ЗАДАНИЕ 1
Какой мост было приказано заминировать курсантам в отрывке о курсантах-саперах?
ЗАДАНИЕ 2
Перепишите из отрывка о курсантах-саперах фрагмент, который начинается словами «С Костиным поравнялся» и продолжается до слов «уверенно ответил Большаков.» включительно.
ЗАДАНИЕ 3
Продолжите отрывок о курсантах-саперах с того места, на котором он заканчивается.

── ТЕКСТ ДЛЯ ЧТЕНИЯ ──

С Костиным поравнялся один из них, неся на спине пакеты взрывчатки.
— Что будете минировать? — спросил его Костин.
— Товарищ полковник! — быстро опустив на землю груз и встав по стойке «смирно», четко ответил курсант сержант Большаков. — Нам приказано заминировать мост у села Ильинское!
— Ну и как, будет толк?
— Так точно, будет! Вчера им досталось на Угре! — уверенно ответил Большаков.
Подошел командир роты И. И. Бакун.
— Ваши курсанты тоже стремительно бросаются в контратаки? — поинтересовался Костин.
— Бросаются, товарищ полковник, еще как бросаются! — с жаром ответил Бакун. — Когда мы минировали мост у Юхнова, наскочили немецкие мотоциклисты. Мы встретили их огнем, фашисты стали поворачивать обратно, а курсанты Большаков, Черкасов и другие бросились на них, всех истребили.
Весь следующий день был до предела занят устройством позиций, организацией взаимодействия огня артиллерии и пехоты.

───
── ПРЕДСТАВЛЕННЫЕ ДАННЫЕ ──

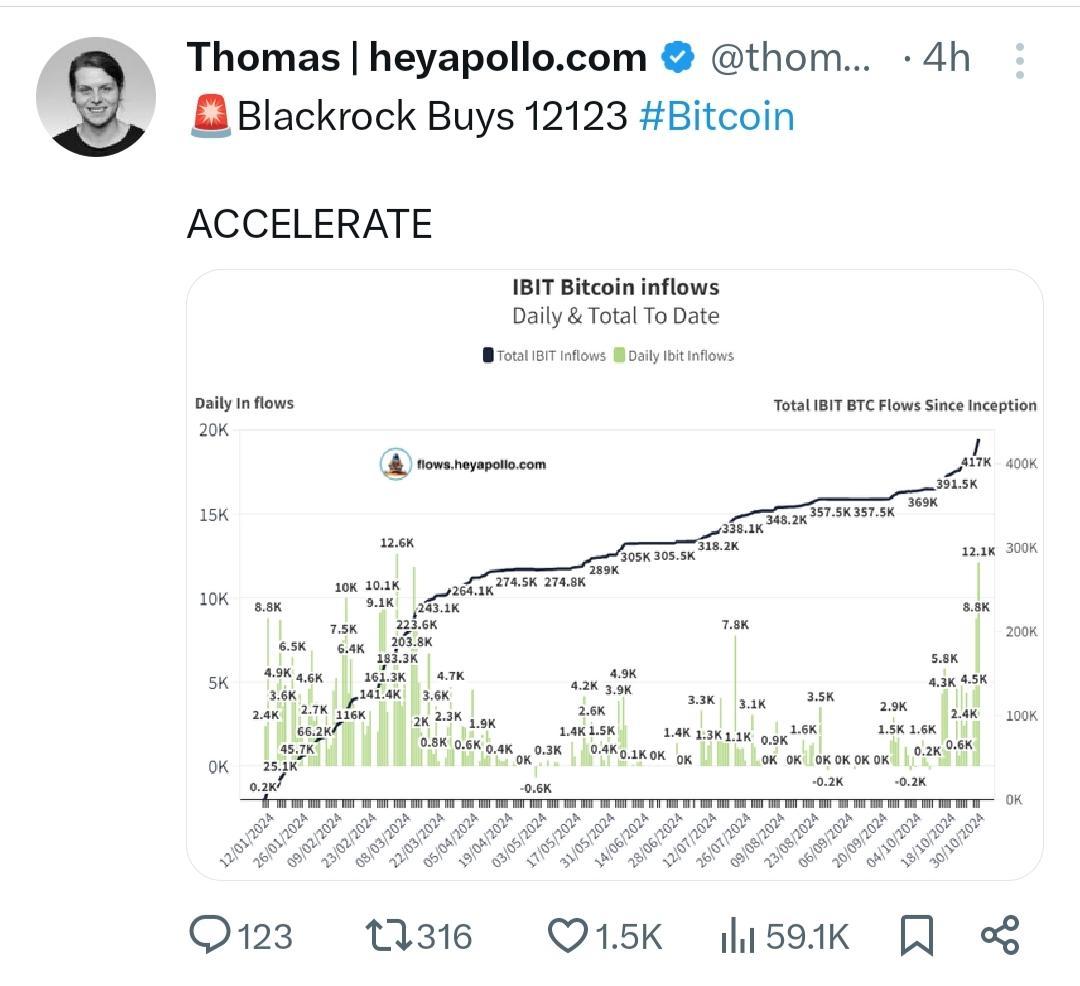
Task: Open the 4h timestamp
Action: point(946,57)

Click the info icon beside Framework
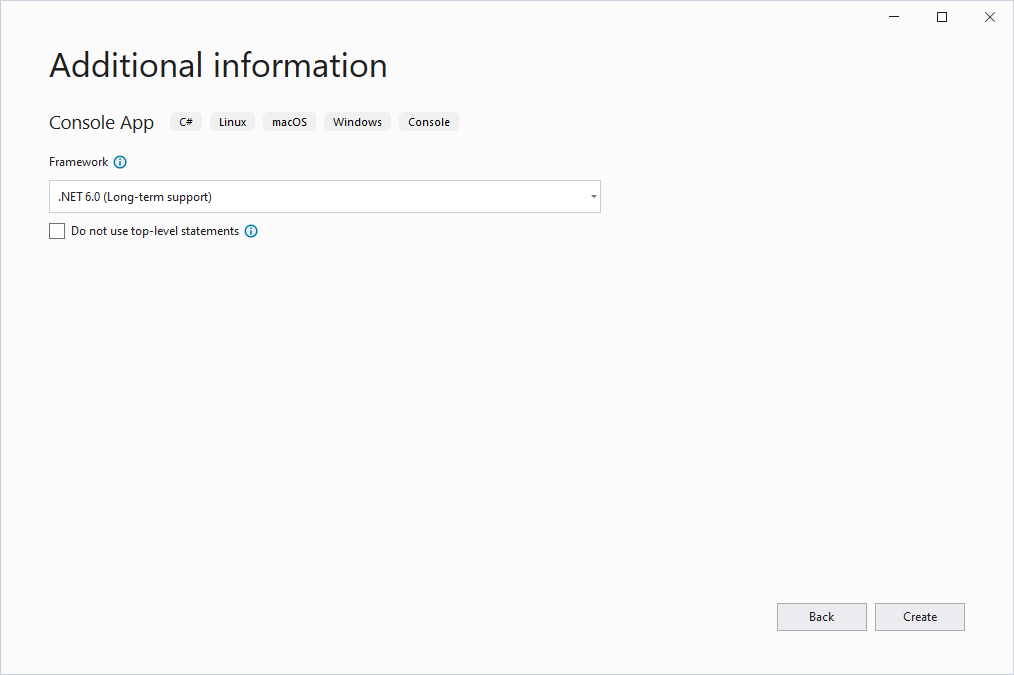point(120,162)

───

ПРАВИЛЬНЫЙ ОТВЕТ 1
Мост у села Ильинское.

ПРАВИЛЬНЫЙ ОТВЕТ 2
С Костиным поравнялся один из них, неся на спине пакеты взрывчатки.
— Что будете минировать? — спросил его Костин.
— Товарищ полковник! — быстро опустив на землю груз и встав по стойке «смирно», четко ответил курсант сержант Большаков. — Нам приказано заминировать мост у села Ильинское!
— Ну и как, будет толк?
— Так точно, будет! Вчера им досталось на Угре! — уверенно ответил Большаков.

ПРАВИЛЬНЫЙ ОТВЕТ 3
Когда поредевший передовой отряд, прикрываясь огнем артиллерийского дивизиона, медленно отходил к реке Изверь, на его усиление прибыли стрелковый батальон 108-го запасного полка и курсантская рота. Передовому отряду было приказано восстановить положение и с этой целью в 10 часов утра перейти в наступление на Юхнов.
Точно в указанное время подразделения передового отряда при поддержке двух батарей артучилища приступили к действиям. Настроение у бойцов приподнятое. Решительно атаковали фашистов курсантские роты пехотного училища, стрелки запасного батальона. Артиллеристы сопровождали их огнем и колесами, расстреливая шрапнелью и осколочными снарядами отступающих вражеских пехотинцев.
Предстояло отбить село Стрекалово, занятое ночью противником. Фашисты дрогнули и побежали. Но вскоре противник открыл заградительный огонь. Перед атакующими ротами встала стена из разрывов снарядов и мин. В воздухе появились пикирующие бомбардировщики. Командир отряда капитан Старчак приказал немедленно окапываться. Снова, как и накануне, поспешно отрывались окопы, в которых едва помещались бойцы. В дотах появились убитые и раненые. Соотношение сил было настолько неравным, что наши потери могли увеличиться. К счастью, немецкие пикировщики плохо ориентировались в обстановке и дважды нанесли удары по своим боевым порядкам.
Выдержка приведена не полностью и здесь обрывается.